Death, Statistics, and Politics

October 13, 2006

Posted by Jay Livingston


It’s hard to wrap your mind around large numbers, especially when they refer to things you’re not familiar with. I remember when my son was learning about dinosaurs in kindergarten (when did dinosaurs became such an important part of the early curriculum anyway, and why?). I couldn’t really grasp the difference between “165 million years ago” and “65 million years ago,” even though a difference of 100 million years is a long time and even though it made quite a difference for the dinosaurs— a difference between being dominant and being extinct.

A couple of days ago, the British journal The Lancet published a study estimating that 600,00 Iraqis had died from violence since the U.S. invasion three and a half years ago. That works out to 470 deaths a day, every day. The confidence interval was broad, so the low-end estimate was “only” 420,000, a number which still sounds incredibly large. (That confidence interval also means that the upper-limit of 790,000 was as likely as the low-end figure.)

Obviously there are political implications in the Iraqi death rate.

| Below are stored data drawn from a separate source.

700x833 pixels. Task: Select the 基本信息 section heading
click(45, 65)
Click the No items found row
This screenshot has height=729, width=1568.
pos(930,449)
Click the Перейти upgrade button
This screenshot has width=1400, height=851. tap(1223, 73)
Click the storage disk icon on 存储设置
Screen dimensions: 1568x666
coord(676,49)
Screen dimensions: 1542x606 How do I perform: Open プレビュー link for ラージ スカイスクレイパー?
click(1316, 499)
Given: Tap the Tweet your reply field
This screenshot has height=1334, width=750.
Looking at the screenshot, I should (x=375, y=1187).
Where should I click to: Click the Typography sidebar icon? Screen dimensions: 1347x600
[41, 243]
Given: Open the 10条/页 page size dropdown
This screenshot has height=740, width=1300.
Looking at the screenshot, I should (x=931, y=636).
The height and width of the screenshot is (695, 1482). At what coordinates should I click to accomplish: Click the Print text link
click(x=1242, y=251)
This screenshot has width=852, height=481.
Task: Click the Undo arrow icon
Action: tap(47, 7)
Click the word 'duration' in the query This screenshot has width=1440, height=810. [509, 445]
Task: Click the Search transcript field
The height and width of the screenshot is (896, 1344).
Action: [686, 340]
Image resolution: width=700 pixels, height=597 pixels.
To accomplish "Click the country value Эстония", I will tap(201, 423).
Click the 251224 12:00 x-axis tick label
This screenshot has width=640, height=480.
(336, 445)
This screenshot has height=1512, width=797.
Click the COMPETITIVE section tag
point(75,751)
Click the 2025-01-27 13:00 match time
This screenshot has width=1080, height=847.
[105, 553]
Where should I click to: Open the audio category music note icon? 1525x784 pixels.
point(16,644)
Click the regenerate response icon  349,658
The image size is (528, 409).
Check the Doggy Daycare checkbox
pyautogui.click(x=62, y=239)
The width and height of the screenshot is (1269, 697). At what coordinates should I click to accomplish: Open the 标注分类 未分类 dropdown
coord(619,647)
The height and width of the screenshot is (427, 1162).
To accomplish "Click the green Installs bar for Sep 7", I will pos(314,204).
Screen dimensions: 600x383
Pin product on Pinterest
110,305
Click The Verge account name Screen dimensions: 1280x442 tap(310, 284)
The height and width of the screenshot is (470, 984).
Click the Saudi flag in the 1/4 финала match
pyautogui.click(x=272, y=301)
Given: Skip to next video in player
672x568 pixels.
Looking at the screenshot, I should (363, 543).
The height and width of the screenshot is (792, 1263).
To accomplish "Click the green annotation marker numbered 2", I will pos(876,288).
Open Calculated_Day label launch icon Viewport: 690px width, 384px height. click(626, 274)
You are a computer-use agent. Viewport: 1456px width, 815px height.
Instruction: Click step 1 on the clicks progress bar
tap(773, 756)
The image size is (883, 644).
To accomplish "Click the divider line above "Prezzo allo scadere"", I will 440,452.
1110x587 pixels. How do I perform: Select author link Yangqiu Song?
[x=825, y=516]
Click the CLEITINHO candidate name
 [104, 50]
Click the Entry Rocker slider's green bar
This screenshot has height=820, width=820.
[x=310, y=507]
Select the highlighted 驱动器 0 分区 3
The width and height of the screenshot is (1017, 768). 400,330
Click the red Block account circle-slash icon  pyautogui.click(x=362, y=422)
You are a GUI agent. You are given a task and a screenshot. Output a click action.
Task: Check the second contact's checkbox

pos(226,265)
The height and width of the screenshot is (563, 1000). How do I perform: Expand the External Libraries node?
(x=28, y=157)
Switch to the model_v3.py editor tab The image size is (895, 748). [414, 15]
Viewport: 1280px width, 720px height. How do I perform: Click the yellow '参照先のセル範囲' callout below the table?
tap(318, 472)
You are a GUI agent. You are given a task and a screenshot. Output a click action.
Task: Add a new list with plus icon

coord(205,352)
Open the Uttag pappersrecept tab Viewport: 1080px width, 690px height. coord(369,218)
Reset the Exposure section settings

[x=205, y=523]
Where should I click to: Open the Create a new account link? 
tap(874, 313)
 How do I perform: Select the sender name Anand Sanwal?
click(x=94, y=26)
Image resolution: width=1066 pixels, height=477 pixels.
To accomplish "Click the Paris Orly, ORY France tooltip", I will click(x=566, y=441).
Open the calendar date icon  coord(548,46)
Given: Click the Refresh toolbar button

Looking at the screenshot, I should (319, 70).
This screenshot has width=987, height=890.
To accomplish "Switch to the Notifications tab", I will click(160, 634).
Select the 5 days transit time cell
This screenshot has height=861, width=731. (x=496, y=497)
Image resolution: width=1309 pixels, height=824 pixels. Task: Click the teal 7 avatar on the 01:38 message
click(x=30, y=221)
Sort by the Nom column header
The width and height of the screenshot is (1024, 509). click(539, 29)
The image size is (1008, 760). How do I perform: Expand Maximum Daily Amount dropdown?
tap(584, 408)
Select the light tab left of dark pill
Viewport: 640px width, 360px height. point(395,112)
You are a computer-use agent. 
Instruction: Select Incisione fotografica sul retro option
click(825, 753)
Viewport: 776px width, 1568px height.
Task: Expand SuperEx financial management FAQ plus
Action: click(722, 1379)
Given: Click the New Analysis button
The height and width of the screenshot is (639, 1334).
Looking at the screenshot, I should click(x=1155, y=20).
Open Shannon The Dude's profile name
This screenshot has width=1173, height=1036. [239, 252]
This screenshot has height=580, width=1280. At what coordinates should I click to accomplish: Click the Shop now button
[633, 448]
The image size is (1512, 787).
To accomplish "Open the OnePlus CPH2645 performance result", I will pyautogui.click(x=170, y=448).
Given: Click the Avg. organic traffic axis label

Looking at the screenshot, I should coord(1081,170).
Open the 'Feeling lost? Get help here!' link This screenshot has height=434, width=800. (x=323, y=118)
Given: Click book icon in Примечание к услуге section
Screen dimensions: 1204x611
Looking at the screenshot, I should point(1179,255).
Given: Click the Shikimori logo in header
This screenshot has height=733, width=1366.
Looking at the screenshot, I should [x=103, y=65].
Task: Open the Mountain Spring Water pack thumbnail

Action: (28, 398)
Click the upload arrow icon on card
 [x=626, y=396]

Arguments in favor of the war would seem a bit weaker if the blessings of liberty which the US invasion brought to Iraq also included far more violent death than Iraqis suffered under Saddam. Here’s President Bush at a press conference the same day.

QUESTION: A group of American and Iraqi health officials today released a report saying that 655,000 Iraqis have died since the Iraq war. That figure is 20 times the figure that you cited in December at 30,000. Do you care to amend or update your figure? And do you consider this a credible report?

BUSH: “No, I don’t consider it a credible report. Neither does General Casey and neither do Iraqi officials. . . .But this report is one -- they put it out before. It was pretty well -- the methodology is pretty well discredited.

QUESTION: So the figure's 30,000, Mr. President? Do you stand by your figure, 30,000?

BUSH: I, you know, I stand by the figure a lot of innocent people have lost their life.

Bush is, of course, wrong. The methodology (“cluster sampling”) has not been discredited. Even so, many people find it hard to imagine the 470-a-day figure. Yes, the news carries reports of violent death every day, but the numbers are smaller. Today’s news reports eleven killed at a satellite TV station. Sometimes the numbers are as high as 50. But 470 every day —is that plausible?

Yes. The news rarely reports on the killings outside of Baghdad, and it rarely reports on isolated killings of smaller numbers of people. Baghdad (about violent 100 deaths a day) is the largest city, and it holds 10% of the Iraqi population. But there are many, many other cities; some of them even make the news reports occasionally — Fallujah, Baquba, Ramadi. Blogger Juan Cole notes that the authorities in Basra admitted last may that people there were being assassinated at the rate of one an hour, 24 a day. And none of those deaths was reported in the US news (or any other Western press).

You can’t use news stories to arrive at statistical estimates. That’s why you need science-based techniques like cluster sampling. The results may at first seem hard to imagine —science always has a hard time when it comes up against “common sense”— but it’s also hard to imagine such a thing as “165 million years ago.” Which may be part of the reason that most Americans don't believe in evolution either.